Ce mercredi 7 janvier dernier, le staff du XV de France dévoilait la très attendue liste des 42 joueurs appelés à préparer le prochain Tournoi des 6 Nations. Cinq Montpelliérains ont eu l’honneur de voir leur nom apparaître sur la liste des Bleus. En plus de Paul Willemse, qui comptabilise déjà 5 sélections, l’encadrement du XV de France a décidé de faire appel aux jeunes et prometteurs Gabriel Ngandebe et Arthur Vincent, ainsi qu’à Anthony Bouthier, auteur d’une ascension fulgurante qui l’a vu passer de la Pro D2 à Marcoussis en à peine six mois. Mais c’est sur la trajectoire singulière de Momahed Haouas que nous avons choisi de nous arrêter.

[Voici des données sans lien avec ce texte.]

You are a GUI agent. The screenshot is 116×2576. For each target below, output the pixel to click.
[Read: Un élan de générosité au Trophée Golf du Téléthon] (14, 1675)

Arrivé sur le pré à l’âge de 15 ans, rien ne prédestinait Mohamed Haouas au rugby professionnel. « J’ai toujours bien aimé ce sport mais je n’avais pas la possibilité de le pratiquer. Un jour, un mercredi après-midi, Hérault Sport est venu au Petit Bard (son quartier à Montpellier, NDLR) pour faire une initiation. L’association MRC m’a repéré et il m’a fait venir aux entraînements. » C’est le début d’une belle histoire qui commence par hasard… Intégré au centre de formation, il rejoint ensuite la Marine Nationale Française ce qui lui permet de devenir international militaire en 2015.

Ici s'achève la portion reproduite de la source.